Our Lady of Endor Coven
Our Lady of Endor Coven
Our Lady of Endor Coven was an early semipublic Satanic group, which grew out of the appearance of "Satanas, the Horned God," to Herbert Arthur Sloane of Toledo, Ohio. Sloane was a child at the time. He later saw the same entity pictured on the dust jacket of a study of witchcraft, The God of the Witches. When Sloane was 25 years old, Satanas appeared again.

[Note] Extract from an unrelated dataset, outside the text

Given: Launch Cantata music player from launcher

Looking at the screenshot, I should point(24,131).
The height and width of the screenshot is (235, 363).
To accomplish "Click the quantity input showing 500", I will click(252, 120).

In structuring Our Lady of Endor Coven, Sloane was heavily influenced by his reading of The Gnostic Religion, a scholarly treatise on gnosticism by Hans Jonas. In gnosticism, the creator God (of the Christians), is considered a lesser deity than another God. Satan is that God's messenger. Satan brought knowledge of God to Eve in the Garden of Eden. That God takes no direct interest in this world, except for his concern that the sparks of deity trapped in this world return to their origin. This return occurs through gnosis, occult wisdom.

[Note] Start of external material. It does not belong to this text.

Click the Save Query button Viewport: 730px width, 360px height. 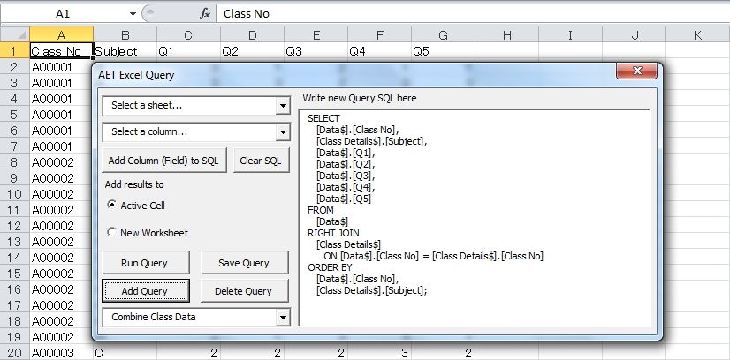coord(243,263)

Sloane taught that this gnostic form of Satanism was the oldest religion, dating to the worship of the horned god pictured in the ancient cave paintings of Europe. As developed by Sloane, the religion emerged in the context of the neo-pagan revival of the late 1960s. It differed from Wicca by refusing to turn the Horned God into a fertility god.
The coven dissolved following Sloane's death in the early 1980s.